GAO: More Retirees Could Have to Buy Private Health Coverage

June 1, 2001 ( - The General Accounting Office (GAO) foresees a further decline in employer-sponsored retiree health care, forcing an increasing number of retirees to seek more expensive or unaffordable private insurance.

Retirees will face numerous hurdles in obtaining private health insurance, the GAO wrote in a study called “Employer-Sponsored Benefits May Be Vulnerable to Further Erosion.” 

The GAO reported that the number of retirees with employer-sponsored health coverage has remained relatively stable since 1997, as employers have focused on reducing coverage for future rather than current employees.

Researchers listed several factors that could prompt a further erosion from the current 37% of early retirees and 26% of Medicare-eligible retirees with health coverage from a former employer.

These are:

  • a resumption of  premiums outpacing inflation
  • an economic slowdown with a softening labor market
  • changes in Medicare coverage (such as adding a prescription drug benefit) that could affect cost and design of employer coverage for Medicare-eligible workers
  • a recent court ruling, allowing claims of violations of federal age discrimination law when employers make distinctions in health benefits they offer retirees on the basis of Medicare eligibility
  • baby boomers leaving the workforce overwhelming employers with the need for expensive retiree health benefits.

########

◆ **Aim of the task**: Continue the article on the GAO's retiree health coverage study from the point where it stops.

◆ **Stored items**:

########

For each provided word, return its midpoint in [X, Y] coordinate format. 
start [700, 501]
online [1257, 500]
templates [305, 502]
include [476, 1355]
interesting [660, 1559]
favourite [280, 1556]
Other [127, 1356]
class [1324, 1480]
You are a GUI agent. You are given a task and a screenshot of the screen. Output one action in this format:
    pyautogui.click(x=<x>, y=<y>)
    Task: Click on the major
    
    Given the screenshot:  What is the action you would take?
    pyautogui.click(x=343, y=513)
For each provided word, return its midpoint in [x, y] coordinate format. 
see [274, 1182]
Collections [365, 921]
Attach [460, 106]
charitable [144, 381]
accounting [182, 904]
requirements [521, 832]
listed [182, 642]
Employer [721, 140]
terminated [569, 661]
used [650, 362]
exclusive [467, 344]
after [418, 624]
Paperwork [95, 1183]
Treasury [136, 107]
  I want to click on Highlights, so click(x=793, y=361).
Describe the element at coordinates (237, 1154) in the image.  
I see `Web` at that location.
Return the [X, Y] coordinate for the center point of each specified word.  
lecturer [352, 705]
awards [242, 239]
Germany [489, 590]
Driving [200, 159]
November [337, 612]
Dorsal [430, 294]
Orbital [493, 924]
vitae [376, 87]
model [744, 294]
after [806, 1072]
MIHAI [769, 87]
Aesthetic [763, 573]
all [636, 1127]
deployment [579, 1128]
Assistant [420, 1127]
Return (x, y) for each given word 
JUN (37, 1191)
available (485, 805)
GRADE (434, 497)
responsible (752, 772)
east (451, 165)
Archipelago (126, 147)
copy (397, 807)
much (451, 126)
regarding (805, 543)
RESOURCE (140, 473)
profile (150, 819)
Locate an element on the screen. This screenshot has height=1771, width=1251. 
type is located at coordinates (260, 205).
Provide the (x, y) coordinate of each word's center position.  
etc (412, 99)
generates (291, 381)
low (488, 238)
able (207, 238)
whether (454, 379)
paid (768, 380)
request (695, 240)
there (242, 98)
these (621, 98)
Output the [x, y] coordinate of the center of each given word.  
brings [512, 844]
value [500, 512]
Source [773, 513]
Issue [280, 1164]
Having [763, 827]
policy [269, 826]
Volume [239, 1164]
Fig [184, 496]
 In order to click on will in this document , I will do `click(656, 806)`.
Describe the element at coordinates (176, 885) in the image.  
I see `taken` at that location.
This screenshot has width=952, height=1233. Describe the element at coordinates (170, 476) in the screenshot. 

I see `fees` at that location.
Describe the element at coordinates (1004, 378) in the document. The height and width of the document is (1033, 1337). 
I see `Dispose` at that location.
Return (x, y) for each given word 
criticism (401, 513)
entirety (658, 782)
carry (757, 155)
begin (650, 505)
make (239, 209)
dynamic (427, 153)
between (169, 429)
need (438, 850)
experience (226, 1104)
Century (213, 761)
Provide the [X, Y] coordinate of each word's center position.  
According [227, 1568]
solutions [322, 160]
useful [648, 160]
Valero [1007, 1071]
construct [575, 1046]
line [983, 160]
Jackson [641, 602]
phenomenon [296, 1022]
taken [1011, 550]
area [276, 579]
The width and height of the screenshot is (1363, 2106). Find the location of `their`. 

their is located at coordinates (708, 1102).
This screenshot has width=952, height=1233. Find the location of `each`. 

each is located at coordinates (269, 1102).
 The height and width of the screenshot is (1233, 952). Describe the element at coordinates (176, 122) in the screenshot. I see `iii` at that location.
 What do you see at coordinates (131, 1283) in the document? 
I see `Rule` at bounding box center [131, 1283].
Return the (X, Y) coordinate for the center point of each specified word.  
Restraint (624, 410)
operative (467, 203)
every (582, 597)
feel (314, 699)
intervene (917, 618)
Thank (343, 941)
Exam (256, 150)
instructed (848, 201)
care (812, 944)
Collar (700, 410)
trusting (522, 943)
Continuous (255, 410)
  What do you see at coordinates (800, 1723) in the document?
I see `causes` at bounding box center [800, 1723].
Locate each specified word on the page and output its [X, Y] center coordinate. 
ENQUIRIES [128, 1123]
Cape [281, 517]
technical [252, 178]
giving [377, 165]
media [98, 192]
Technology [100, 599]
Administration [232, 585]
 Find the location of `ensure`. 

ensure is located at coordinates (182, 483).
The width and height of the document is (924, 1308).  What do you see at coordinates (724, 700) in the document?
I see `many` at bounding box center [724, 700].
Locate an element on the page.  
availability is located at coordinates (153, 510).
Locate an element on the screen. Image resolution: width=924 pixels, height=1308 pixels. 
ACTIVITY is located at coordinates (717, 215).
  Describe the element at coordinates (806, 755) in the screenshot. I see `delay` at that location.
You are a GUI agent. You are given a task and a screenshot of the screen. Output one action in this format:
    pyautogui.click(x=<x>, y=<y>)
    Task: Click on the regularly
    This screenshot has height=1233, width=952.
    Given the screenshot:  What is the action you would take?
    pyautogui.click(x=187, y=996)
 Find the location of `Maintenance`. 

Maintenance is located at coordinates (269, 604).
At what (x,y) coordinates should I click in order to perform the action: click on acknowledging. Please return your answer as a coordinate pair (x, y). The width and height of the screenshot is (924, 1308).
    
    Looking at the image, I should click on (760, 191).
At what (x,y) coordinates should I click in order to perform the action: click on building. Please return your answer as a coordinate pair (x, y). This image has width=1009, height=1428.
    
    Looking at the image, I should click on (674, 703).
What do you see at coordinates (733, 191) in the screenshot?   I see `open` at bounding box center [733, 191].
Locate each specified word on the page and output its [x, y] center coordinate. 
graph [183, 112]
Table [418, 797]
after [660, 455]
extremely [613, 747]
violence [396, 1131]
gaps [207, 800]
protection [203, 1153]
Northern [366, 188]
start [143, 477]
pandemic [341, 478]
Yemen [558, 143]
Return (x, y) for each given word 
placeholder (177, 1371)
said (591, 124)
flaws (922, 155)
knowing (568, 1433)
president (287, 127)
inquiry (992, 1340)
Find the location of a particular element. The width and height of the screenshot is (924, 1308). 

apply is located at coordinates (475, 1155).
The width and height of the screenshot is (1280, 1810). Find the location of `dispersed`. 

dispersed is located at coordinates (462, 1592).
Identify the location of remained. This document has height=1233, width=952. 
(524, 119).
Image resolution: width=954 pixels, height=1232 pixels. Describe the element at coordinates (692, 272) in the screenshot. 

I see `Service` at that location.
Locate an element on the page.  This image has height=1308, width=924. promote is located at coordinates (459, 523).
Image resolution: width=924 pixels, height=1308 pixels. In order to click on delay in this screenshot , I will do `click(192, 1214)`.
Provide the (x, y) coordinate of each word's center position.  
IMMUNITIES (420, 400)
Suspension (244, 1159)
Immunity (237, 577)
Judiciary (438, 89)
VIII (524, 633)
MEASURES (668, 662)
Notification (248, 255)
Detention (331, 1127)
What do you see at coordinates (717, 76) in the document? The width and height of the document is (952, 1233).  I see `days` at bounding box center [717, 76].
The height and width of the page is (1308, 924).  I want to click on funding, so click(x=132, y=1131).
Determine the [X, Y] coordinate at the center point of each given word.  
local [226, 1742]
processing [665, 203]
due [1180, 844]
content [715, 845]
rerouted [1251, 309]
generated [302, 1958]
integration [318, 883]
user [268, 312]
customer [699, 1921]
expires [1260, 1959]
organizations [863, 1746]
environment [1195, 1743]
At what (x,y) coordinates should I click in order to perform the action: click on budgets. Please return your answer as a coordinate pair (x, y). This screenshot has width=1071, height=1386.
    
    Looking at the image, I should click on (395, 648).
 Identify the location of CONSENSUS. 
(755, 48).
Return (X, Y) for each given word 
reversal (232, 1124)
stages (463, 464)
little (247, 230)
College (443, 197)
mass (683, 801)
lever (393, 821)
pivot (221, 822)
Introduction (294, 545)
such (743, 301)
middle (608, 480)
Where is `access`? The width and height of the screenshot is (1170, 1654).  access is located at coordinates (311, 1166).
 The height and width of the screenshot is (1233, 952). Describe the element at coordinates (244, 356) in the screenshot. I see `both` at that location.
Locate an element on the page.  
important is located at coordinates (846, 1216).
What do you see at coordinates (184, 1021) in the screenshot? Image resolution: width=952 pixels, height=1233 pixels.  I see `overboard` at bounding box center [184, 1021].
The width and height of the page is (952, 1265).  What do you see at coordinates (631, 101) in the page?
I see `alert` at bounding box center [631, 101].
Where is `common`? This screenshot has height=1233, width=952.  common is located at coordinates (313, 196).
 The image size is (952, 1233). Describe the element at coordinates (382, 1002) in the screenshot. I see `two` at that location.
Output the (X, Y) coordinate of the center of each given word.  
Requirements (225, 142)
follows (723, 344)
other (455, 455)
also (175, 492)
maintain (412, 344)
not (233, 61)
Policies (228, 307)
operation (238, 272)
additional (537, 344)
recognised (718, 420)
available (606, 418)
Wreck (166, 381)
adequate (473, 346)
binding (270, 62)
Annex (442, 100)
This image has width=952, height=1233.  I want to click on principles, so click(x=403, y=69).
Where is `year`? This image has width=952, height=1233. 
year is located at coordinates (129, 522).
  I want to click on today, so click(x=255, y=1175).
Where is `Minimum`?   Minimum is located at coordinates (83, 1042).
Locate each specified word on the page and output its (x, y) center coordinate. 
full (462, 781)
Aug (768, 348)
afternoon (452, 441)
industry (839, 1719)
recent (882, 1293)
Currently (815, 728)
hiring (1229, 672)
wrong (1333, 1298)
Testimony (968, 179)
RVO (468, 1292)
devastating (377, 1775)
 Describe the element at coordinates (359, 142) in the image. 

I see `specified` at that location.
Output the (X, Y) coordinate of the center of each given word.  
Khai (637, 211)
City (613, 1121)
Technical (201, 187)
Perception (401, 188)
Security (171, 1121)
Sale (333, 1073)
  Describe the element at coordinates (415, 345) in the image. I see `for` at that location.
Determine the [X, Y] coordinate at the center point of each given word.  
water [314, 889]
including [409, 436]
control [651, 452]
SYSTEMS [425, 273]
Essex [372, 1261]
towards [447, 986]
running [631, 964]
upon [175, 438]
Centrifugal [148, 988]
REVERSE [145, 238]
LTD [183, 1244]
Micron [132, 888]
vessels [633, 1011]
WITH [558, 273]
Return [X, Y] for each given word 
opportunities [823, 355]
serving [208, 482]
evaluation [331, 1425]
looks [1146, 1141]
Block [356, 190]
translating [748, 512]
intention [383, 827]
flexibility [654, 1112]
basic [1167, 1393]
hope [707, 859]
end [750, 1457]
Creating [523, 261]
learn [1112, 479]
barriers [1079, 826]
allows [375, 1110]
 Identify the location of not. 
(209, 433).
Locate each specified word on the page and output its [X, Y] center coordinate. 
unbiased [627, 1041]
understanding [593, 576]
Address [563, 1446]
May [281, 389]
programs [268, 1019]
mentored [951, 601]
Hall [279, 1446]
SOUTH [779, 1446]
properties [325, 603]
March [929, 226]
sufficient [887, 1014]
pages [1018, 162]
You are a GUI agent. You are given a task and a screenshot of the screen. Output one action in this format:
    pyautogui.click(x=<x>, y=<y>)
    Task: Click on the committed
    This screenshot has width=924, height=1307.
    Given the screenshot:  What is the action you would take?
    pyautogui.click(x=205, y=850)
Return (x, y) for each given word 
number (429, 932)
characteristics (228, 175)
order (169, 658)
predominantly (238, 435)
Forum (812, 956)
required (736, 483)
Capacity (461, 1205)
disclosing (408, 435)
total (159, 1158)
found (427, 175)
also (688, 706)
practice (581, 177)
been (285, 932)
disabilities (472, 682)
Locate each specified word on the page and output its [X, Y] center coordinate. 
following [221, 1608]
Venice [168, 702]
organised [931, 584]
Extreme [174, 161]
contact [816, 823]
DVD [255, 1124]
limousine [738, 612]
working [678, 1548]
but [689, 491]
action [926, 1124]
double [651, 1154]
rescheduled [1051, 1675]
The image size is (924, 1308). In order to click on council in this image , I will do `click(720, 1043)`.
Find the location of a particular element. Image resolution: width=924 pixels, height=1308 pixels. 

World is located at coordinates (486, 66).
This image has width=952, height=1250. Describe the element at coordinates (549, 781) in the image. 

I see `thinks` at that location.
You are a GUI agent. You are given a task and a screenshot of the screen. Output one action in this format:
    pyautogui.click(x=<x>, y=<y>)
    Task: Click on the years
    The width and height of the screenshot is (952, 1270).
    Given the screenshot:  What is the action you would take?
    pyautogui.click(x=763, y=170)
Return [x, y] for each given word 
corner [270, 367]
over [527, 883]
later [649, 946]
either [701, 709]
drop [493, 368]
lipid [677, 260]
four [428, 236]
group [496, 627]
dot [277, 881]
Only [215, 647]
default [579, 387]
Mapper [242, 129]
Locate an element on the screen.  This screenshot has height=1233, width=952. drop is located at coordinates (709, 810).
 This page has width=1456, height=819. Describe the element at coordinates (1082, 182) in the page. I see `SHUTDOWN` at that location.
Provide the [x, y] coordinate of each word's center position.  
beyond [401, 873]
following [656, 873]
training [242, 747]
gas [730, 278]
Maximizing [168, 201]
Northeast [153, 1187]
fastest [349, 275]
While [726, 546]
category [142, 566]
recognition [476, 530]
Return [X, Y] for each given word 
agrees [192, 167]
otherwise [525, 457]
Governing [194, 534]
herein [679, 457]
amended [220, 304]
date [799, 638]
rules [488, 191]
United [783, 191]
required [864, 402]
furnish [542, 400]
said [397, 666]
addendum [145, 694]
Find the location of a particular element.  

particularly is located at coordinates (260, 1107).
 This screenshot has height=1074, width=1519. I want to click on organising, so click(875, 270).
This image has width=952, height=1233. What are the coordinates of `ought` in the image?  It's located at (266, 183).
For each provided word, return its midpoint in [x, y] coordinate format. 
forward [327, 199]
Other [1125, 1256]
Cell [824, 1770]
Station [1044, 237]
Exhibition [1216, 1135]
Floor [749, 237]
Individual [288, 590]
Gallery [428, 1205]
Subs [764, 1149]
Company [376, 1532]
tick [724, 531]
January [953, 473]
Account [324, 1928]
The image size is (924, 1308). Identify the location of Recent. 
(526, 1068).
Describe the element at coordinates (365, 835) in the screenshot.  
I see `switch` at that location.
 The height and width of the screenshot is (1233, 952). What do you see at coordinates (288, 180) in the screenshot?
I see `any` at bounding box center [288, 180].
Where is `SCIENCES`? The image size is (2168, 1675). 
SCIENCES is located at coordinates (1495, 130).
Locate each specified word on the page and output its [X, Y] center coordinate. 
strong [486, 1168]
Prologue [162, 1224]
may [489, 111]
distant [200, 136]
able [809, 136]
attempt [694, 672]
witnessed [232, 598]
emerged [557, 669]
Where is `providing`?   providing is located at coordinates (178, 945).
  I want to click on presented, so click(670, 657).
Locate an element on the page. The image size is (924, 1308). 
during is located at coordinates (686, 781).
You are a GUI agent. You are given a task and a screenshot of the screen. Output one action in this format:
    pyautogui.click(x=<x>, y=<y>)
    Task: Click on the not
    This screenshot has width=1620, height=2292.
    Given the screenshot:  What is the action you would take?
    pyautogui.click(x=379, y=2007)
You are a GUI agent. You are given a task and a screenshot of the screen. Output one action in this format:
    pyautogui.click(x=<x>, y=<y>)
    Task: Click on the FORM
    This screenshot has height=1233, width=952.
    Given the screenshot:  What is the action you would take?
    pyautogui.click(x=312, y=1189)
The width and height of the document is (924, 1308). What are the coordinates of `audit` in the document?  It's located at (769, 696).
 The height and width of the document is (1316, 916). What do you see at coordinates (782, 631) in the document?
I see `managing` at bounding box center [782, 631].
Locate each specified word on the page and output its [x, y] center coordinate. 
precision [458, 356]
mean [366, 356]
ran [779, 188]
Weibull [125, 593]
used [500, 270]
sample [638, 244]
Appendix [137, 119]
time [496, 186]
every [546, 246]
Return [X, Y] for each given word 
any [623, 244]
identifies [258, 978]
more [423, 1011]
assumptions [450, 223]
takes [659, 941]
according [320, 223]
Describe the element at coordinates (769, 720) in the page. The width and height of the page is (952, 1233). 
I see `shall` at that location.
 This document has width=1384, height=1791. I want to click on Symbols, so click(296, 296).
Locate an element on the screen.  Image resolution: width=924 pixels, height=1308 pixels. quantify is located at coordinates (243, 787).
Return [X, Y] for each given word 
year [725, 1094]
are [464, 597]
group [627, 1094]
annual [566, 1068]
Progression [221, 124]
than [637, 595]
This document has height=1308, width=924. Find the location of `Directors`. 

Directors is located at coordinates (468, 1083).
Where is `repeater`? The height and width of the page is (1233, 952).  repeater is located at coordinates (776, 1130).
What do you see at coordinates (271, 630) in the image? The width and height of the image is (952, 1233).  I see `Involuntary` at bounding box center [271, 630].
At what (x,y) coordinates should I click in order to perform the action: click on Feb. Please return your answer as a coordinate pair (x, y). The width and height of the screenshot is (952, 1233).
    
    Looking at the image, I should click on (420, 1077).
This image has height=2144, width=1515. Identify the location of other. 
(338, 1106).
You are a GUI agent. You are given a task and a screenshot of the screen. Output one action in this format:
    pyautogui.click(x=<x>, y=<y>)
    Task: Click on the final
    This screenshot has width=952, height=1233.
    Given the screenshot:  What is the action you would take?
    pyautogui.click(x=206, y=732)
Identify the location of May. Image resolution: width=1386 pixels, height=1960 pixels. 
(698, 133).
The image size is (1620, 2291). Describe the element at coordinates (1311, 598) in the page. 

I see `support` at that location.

########

◆ **Response area**:
The GAO said the decline in the amount of employer-provided coverage has not reversed itself since 1997.

Forcing retirees to find their own coverage puts them in the private insurance market at the worst possible time – when the workers are older and have potentially chronic illnesses. ‘Retirees whose former employers reduce or eliminate health benefits often face limited or unaffordable alternatives to obtaining coverage,’ the GAO writes.

For example, a 60-year-old male in a state where the cost of private health premiums is not capped, could pay four times what a 30-year-old male pays and more if the older worker is sick, the GAO said. Most states do not cap individual premiums.